**Extrait choisi**
Réflexion sur … les protections dorsales (MàJ Janv. 2024)

Une belle journée d’été, des thermiques généreux, pas de vent, en bref les conditions idéales pour voler et profiter de nos merveilleux engins volants !

Mais voilà que le temps du vol touche à sa fin, après un cross record ou un simple vol en local. Le pilote prépare son approche sur le terrain, entame sa finale, et se pose comme en douceur comme pour mettre le point final à cette journée magnifique.

Mais on le sait tous, tout ne se passe pas toujours comme dans le manuel ! Mauvaise prise de terrain, obstacles, brise importante, gradient de vent, turbulences, finale vent arrière, etc … Dans ces cas-là, l’approche sur le terrain peut devenir plus compliquée, et le posé moins doux. Les jambes restent le meilleur amortisseur pour poser en douceur, mais certaines fois cela n’est pas possible et le pilote finit les fesses par terre.

**Consigne 1**
Recopiez à l'identique l'ensemble des lignes des enregistrements ci-dessous, en omettant les images.

**Matériel fourni**
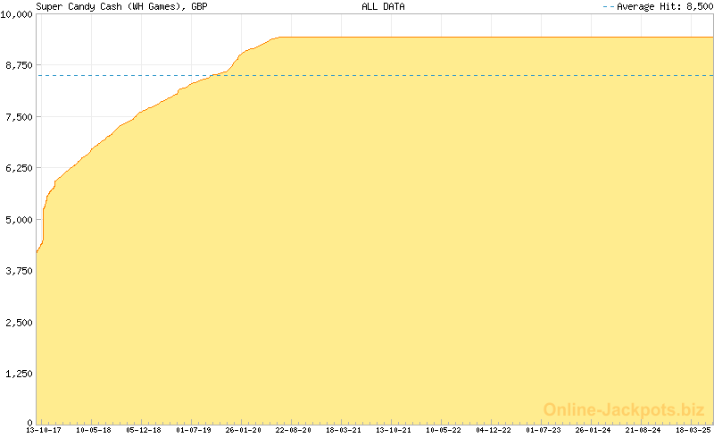Select the 05-12-18 x-axis date
Image resolution: width=714 pixels, height=438 pixels.
(143, 430)
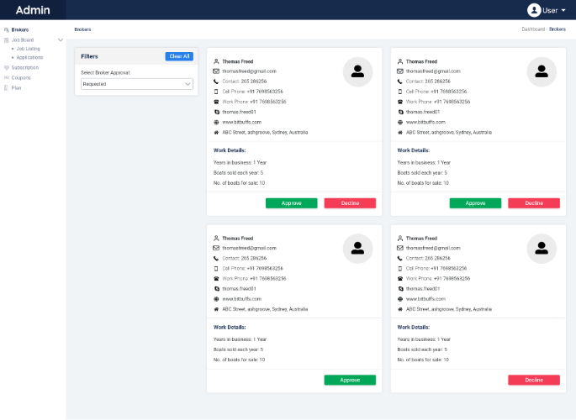Click the Subscription icon in the sidebar
This screenshot has width=576, height=420.
(x=7, y=67)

**Consigne 2**
D'après l'extrait sur les protections dorsales, qu'est-ce qui reste le meilleur amortisseur pour se poser en douceur ?

**Réponse rédigée 1**
Select the 05-12-18 x-axis date
Image resolution: width=714 pixels, height=438 pixels.
(143, 430)
Click the Subscription icon in the sidebar
This screenshot has width=576, height=420.
(x=7, y=67)

**Réponse rédigée 2**
Les jambes.